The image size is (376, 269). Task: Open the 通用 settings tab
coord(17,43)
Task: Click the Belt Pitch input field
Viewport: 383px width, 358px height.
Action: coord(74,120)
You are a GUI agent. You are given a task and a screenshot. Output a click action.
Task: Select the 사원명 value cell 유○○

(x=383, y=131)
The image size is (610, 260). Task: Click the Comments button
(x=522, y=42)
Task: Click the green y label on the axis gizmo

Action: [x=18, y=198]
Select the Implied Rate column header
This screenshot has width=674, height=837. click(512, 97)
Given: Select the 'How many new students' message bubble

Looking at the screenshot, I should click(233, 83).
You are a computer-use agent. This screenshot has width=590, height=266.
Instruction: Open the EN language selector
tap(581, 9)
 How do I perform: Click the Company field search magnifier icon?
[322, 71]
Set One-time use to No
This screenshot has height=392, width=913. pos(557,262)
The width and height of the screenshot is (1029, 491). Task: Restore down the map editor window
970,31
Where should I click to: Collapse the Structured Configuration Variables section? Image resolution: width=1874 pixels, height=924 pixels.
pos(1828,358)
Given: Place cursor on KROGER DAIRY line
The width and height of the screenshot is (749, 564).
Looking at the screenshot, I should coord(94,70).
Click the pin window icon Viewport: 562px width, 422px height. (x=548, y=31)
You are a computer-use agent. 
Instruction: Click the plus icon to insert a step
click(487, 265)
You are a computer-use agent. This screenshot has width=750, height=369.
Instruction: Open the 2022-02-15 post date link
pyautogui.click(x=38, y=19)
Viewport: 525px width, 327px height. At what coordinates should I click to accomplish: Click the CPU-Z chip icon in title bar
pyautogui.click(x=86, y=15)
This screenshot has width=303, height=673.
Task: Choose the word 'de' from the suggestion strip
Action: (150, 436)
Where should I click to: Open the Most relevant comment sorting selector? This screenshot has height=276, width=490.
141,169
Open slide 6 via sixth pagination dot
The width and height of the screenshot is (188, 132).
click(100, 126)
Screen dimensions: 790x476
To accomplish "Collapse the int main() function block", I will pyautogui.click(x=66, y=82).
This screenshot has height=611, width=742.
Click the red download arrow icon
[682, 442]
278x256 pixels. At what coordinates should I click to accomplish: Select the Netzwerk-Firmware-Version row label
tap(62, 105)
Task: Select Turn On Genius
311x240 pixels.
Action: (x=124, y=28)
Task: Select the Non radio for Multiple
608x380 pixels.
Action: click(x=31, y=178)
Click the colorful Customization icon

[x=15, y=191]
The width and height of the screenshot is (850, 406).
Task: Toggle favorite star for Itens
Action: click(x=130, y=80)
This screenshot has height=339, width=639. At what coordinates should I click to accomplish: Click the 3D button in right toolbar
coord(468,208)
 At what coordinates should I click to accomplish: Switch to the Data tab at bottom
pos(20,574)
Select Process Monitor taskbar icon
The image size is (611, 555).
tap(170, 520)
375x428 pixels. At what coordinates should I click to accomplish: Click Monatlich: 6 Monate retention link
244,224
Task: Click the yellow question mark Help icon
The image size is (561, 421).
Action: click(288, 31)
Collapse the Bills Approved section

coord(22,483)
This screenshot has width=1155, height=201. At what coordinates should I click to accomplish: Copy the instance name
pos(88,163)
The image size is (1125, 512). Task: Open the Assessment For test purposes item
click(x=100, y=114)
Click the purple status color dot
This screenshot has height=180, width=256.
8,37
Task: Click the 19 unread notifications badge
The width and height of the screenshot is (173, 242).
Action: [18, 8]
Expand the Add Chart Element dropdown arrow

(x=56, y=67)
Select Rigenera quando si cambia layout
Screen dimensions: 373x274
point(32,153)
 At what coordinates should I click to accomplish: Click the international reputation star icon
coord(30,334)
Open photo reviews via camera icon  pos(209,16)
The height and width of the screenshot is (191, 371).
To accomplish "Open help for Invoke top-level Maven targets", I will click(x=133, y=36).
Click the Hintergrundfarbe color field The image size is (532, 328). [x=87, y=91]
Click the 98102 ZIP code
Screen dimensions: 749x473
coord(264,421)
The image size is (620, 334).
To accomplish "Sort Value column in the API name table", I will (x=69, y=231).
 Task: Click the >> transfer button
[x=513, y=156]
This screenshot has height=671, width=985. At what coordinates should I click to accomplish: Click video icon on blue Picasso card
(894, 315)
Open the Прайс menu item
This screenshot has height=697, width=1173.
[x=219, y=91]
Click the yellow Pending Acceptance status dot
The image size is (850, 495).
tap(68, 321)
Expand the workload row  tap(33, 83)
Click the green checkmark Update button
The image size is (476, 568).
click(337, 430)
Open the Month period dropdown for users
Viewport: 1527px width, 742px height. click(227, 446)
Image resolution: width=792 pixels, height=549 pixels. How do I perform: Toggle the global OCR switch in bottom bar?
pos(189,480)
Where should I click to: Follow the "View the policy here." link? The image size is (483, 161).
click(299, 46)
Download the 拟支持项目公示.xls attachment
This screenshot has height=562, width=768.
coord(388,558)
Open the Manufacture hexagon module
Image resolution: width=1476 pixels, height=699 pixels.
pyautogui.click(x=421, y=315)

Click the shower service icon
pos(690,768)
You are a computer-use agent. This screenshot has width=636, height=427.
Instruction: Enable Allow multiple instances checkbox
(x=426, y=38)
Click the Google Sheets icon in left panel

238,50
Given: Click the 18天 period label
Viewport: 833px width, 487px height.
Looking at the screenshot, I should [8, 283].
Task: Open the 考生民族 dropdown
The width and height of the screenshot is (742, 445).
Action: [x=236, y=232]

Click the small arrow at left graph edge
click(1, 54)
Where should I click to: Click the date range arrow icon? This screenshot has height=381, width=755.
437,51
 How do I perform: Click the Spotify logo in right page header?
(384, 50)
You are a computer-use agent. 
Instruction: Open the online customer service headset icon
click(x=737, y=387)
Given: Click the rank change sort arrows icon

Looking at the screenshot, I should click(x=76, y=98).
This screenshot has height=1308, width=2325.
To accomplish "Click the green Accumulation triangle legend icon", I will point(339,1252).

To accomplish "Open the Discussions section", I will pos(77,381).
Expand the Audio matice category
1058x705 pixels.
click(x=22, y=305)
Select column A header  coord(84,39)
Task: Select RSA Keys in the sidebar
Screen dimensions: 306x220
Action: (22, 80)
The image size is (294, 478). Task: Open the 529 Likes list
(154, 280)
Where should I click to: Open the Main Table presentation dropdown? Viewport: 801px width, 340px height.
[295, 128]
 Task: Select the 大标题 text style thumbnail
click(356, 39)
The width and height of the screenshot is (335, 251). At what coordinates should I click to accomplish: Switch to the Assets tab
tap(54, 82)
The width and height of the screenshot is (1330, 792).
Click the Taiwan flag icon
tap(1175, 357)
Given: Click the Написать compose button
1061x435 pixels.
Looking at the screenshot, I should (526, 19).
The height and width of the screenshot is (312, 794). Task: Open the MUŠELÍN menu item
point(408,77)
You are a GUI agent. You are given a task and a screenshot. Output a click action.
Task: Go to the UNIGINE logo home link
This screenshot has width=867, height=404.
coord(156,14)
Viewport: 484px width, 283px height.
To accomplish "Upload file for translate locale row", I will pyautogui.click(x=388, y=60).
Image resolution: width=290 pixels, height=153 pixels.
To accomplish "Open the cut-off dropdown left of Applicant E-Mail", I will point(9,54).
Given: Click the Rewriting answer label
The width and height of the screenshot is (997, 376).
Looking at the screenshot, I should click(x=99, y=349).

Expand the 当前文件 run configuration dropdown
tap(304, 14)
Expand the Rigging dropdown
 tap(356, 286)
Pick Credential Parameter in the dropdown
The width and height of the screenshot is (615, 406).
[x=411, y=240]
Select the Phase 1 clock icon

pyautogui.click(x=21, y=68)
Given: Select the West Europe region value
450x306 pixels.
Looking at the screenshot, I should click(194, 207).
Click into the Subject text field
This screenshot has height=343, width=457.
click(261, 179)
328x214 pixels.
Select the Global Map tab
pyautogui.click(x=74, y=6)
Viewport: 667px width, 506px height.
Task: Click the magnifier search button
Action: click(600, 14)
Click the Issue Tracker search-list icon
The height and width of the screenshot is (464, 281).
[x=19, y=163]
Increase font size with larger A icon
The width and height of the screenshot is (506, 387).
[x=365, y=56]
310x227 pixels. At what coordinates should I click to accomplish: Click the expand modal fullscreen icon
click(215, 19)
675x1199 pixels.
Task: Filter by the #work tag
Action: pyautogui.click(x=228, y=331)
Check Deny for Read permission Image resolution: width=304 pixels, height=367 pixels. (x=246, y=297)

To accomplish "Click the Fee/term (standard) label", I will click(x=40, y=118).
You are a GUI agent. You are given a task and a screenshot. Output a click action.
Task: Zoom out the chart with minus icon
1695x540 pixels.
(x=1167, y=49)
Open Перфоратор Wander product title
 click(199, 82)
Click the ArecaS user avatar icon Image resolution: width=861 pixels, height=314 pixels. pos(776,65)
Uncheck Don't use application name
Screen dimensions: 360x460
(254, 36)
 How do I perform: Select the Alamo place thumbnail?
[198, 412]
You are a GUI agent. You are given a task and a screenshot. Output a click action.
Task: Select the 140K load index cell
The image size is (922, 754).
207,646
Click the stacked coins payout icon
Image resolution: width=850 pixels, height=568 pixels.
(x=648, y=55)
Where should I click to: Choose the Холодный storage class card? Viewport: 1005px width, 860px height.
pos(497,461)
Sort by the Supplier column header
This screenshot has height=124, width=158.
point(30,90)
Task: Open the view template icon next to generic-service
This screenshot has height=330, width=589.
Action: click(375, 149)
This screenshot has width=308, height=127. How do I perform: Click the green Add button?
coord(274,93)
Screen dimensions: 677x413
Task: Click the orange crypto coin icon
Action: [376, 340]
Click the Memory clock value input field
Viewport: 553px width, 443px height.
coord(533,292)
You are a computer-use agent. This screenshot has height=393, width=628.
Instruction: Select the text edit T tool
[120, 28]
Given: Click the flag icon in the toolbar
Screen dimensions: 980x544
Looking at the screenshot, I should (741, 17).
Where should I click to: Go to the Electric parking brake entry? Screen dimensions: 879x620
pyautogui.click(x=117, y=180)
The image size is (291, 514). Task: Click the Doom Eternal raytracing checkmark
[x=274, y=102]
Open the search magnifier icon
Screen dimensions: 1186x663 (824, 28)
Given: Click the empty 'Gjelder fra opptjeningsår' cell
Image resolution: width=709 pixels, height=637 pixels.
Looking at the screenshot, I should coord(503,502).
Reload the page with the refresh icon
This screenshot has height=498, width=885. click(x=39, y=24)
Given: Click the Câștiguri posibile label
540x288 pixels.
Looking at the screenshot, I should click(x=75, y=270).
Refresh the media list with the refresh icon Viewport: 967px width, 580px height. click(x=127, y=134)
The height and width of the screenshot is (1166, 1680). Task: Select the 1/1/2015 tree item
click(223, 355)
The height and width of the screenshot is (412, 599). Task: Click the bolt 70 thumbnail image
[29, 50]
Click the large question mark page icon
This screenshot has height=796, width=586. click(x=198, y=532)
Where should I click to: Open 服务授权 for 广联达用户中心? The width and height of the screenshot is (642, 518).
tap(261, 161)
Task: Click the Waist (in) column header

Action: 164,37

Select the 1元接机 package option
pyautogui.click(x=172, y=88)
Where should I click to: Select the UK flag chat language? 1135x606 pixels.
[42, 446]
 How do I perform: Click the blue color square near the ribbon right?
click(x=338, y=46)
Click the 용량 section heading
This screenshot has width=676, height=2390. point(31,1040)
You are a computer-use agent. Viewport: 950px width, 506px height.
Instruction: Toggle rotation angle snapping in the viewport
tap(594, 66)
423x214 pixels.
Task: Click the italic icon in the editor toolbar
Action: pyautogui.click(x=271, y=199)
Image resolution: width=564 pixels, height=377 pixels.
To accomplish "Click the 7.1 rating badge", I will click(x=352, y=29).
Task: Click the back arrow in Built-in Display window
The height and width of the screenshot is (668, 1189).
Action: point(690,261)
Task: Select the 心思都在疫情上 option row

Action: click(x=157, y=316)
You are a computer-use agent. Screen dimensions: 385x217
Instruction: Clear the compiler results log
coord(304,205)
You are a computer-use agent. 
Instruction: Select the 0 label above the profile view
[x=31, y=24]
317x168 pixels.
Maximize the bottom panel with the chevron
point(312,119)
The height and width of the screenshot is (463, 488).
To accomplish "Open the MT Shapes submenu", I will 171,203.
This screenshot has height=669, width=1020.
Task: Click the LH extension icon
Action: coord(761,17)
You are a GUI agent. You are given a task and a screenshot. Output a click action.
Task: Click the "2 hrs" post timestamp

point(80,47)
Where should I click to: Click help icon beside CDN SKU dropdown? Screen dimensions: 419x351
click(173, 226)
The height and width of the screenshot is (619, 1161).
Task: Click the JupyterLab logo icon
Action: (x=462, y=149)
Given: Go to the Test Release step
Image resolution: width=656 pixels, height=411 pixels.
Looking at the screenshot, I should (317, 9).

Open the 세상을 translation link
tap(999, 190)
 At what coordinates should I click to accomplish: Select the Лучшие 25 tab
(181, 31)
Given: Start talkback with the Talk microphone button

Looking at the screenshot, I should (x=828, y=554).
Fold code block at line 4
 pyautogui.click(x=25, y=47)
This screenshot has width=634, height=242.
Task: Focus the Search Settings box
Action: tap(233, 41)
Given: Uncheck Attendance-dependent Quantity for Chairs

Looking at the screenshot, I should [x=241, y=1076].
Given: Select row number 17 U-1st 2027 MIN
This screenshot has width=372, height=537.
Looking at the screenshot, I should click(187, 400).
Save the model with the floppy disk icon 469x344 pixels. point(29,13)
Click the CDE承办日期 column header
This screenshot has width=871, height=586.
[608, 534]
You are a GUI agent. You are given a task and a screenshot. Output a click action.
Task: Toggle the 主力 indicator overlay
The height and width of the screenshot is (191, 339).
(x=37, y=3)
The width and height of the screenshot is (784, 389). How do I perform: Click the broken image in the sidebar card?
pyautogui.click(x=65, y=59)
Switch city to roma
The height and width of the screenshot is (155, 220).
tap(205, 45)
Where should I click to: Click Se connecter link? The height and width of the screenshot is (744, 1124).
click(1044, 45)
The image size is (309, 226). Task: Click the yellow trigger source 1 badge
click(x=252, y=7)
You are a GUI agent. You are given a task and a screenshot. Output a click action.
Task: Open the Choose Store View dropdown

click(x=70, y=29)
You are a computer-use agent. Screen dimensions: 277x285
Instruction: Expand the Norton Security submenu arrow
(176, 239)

◆ **Work task**: Set down exactly the lines above that run from the start of the listing to the line with "Given: Place cursor on KROGER DAIRY line". Leave out every later line.

◆ **Written response**:
The image size is (376, 269). Task: Open the 通用 settings tab
coord(17,43)
Task: Click the Belt Pitch input field
Viewport: 383px width, 358px height.
Action: coord(74,120)
You are a GUI agent. You are given a task and a screenshot. Output a click action.
Task: Select the 사원명 value cell 유○○

(x=383, y=131)
The image size is (610, 260). Task: Click the Comments button
(x=522, y=42)
Task: Click the green y label on the axis gizmo

Action: [x=18, y=198]
Select the Implied Rate column header
This screenshot has width=674, height=837. click(512, 97)
Given: Select the 'How many new students' message bubble

Looking at the screenshot, I should click(233, 83).
You are a computer-use agent. This screenshot has width=590, height=266.
Instruction: Open the EN language selector
tap(581, 9)
 How do I perform: Click the Company field search magnifier icon?
[322, 71]
Set One-time use to No
This screenshot has height=392, width=913. pos(557,262)
The width and height of the screenshot is (1029, 491). Task: Restore down the map editor window
970,31
Where should I click to: Collapse the Structured Configuration Variables section? Image resolution: width=1874 pixels, height=924 pixels.
pos(1828,358)
Given: Place cursor on KROGER DAIRY line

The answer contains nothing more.